■ What needs to be done ■
When you reach the line that holds "This screenshot has", start copying exactly and keep going through the final line of the data, leaving out pictures.

■ Materials provided ■
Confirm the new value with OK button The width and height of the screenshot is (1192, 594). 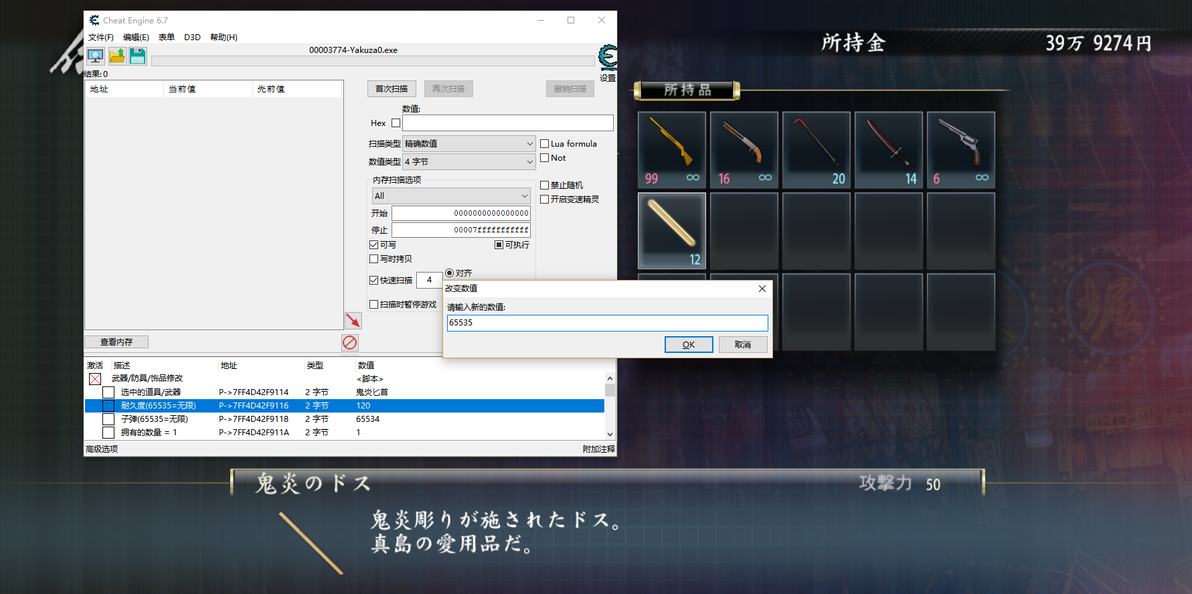tap(688, 345)
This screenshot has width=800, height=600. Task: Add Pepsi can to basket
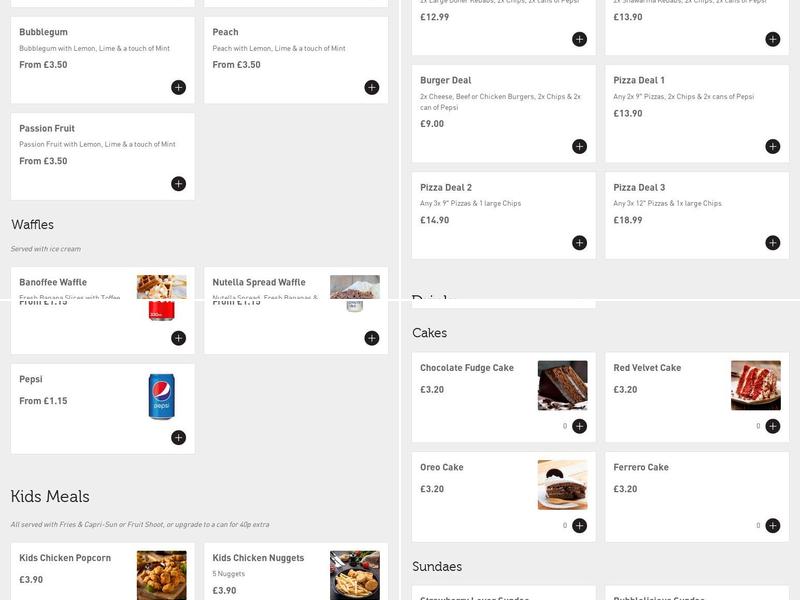pyautogui.click(x=178, y=438)
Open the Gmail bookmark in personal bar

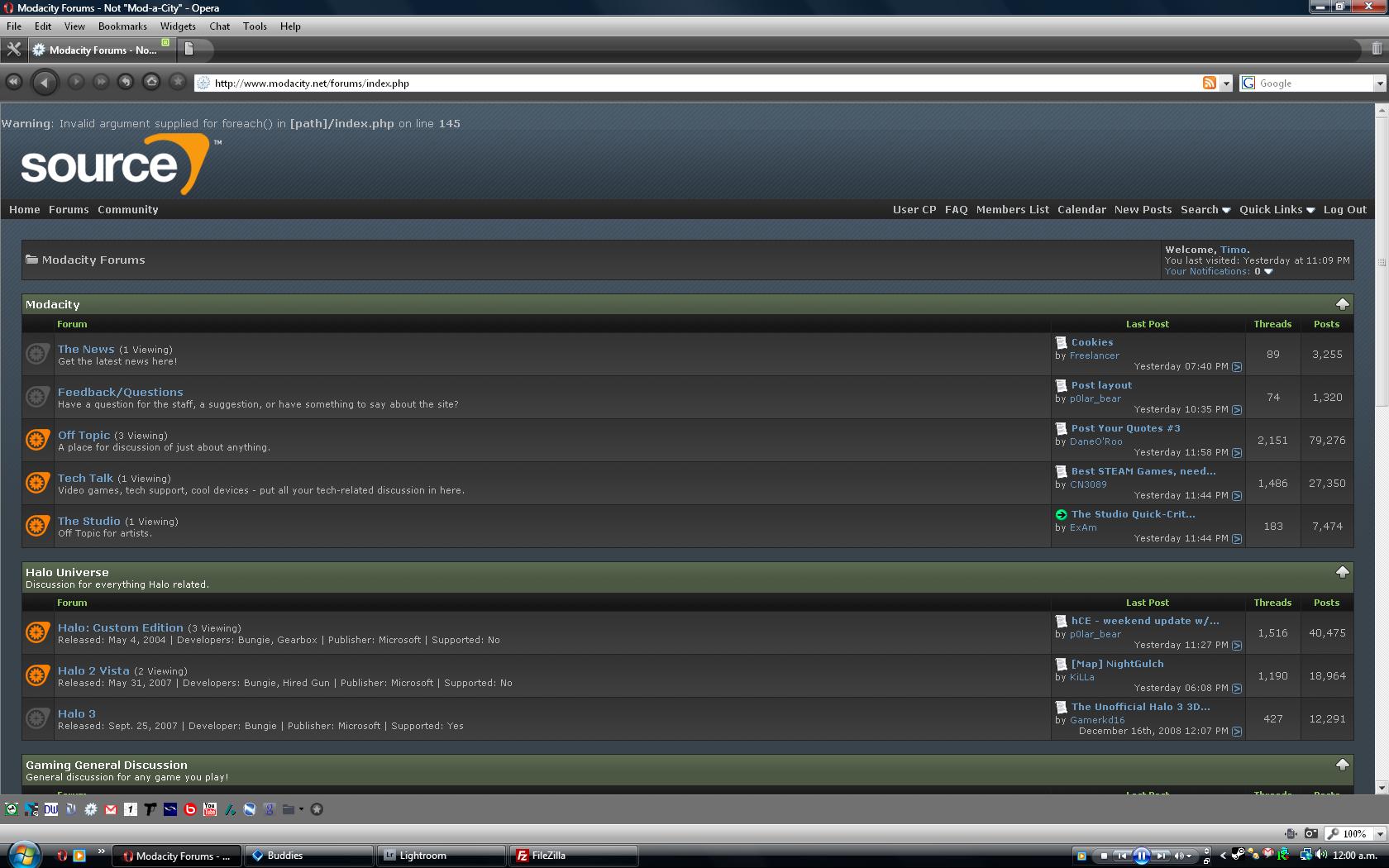111,809
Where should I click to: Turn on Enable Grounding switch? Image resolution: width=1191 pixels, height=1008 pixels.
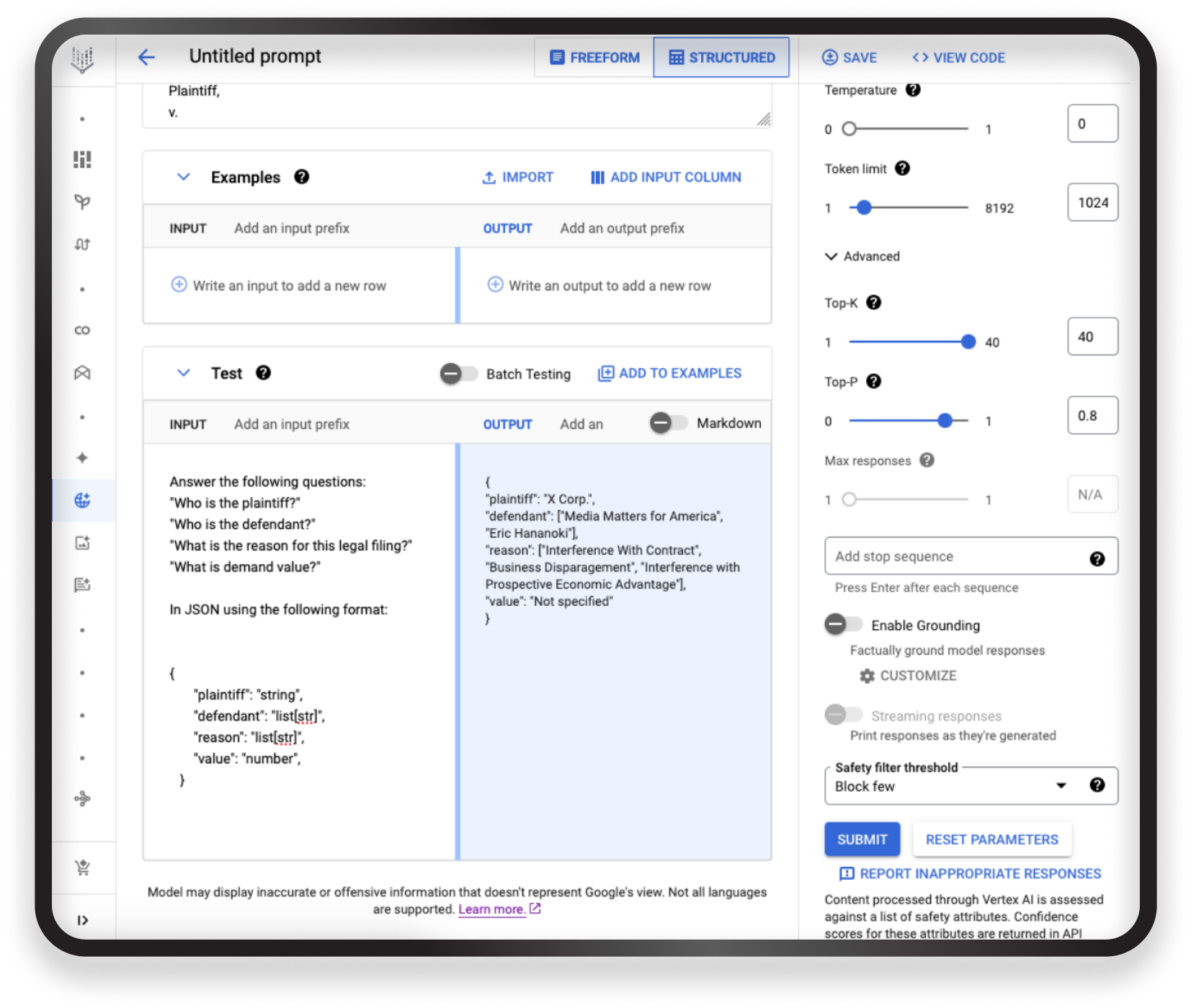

■ Result ■
This screenshot has width=800, height=600. Task: Add Pepsi can to basket
pyautogui.click(x=178, y=438)
Open the Gmail bookmark in personal bar

111,809
Where should I click to: Turn on Enable Grounding switch? Image resolution: width=1191 pixels, height=1008 pixels.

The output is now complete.